Theoretical Frameworks

Emotions & Emotional Arousal

To provide evidence of validity for our coding of challenging/bothersome events, we measured participants’ emotional arousal during the VS, drawing on Pekrun’s Control-Value Theory (CVT) of achievement emotions (Pekrun, 2024). CVT posits that emotions vary by valence (positive to negative) and arousal (activating to deactivating) (Pekrun, 2024). Positive activating emotions (e.g., enjoyment) enhance achievement while negative deactivating emotions (e.g., boredom) impair it (Duffy et al., 2020; LeBlanc, 2019). Effects of positive deactivating and negative activating emotions vary based on a multitude of factors (e.g., perceived control and emotional intensity) (Duffy et al., 2020; LeBlanc, 2019; Pekrun, 2024). CVT is especially suited to this study due to its inclusion of arousal and application in health professions education (Azher et al., 2024; Duffy et al., 2020).

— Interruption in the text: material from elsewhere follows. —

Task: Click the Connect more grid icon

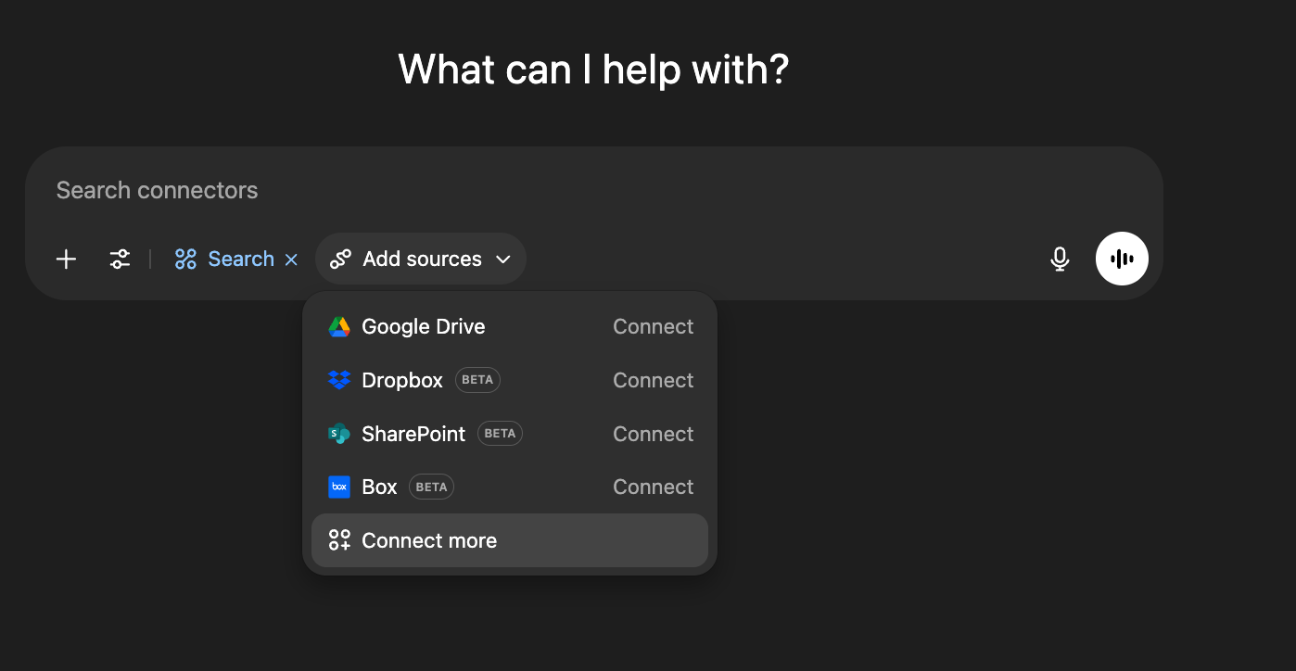Action: pyautogui.click(x=339, y=541)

This study focused on activation, which can be captured using measurements of physiological arousal (Pekrun, 2024). Electrodermal activity (EDA) is a measure of electrical activity of the skin and an indicator of physiological arousal (Horvers et al., 2021). Skin conductance is a type of EDA measure. Tonic EDA is the continuous skin conductance level, representing overall arousal (Braithwaite et al., 2015; Horvers et al., 2021), while phasic EDA is a measure of stimulus-specific conductance changes and thus a representative of stimulus-specific arousal (Horvers et al., 2021). We focused on phasic EDA as it aligns with our event-based, qualitative approach, allowing us to observe arousal changes tied to specific moments within a VS (Harley et al., 2019). By doing so, we provide supporting evidence that each qualitatively coded challenging/bothersome event is indeed challenging/bothersome as it should be accompanied by elevations in physiological arousal (suggestive of emotions like frustration).

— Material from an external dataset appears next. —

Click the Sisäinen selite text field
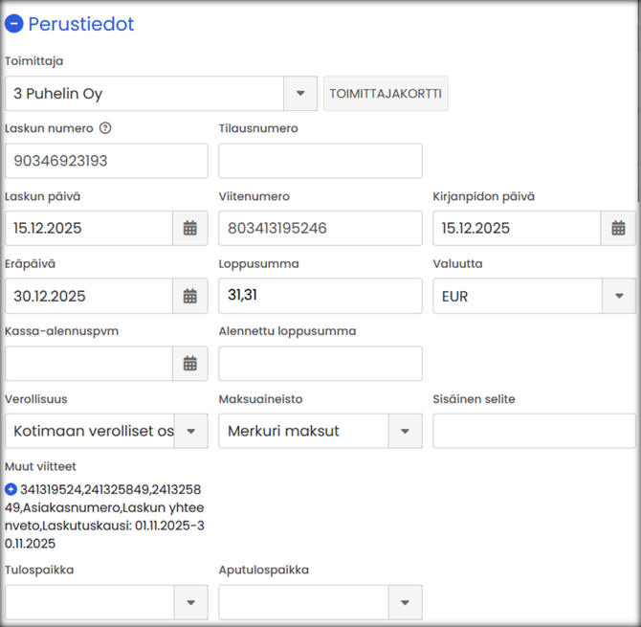Screen dimensions: 641x627 533,431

According to CVT, negatively valanced activating emotions such as frustration and anger can arise when learners encounter obstacles that challenge their valued learning goals and when perceived control over the situation is low (Pekrun, 2024). In educational technology contexts, including virtual simulations, such emotions may be triggered by design-related barriers or restrictions. These emotional responses are not merely affective states but are accompanied by physiological changes, such as increased arousal, which can be objectively measured (Buchwald et al., 2019; Pekrun, 2024; Rahma et al., 2022; Romine et al., 2022). Thus the combination of CVT provides a theoretical basis for our use of EDA to interpret learners’ responses to challenging or bothersome events in virtual simulations.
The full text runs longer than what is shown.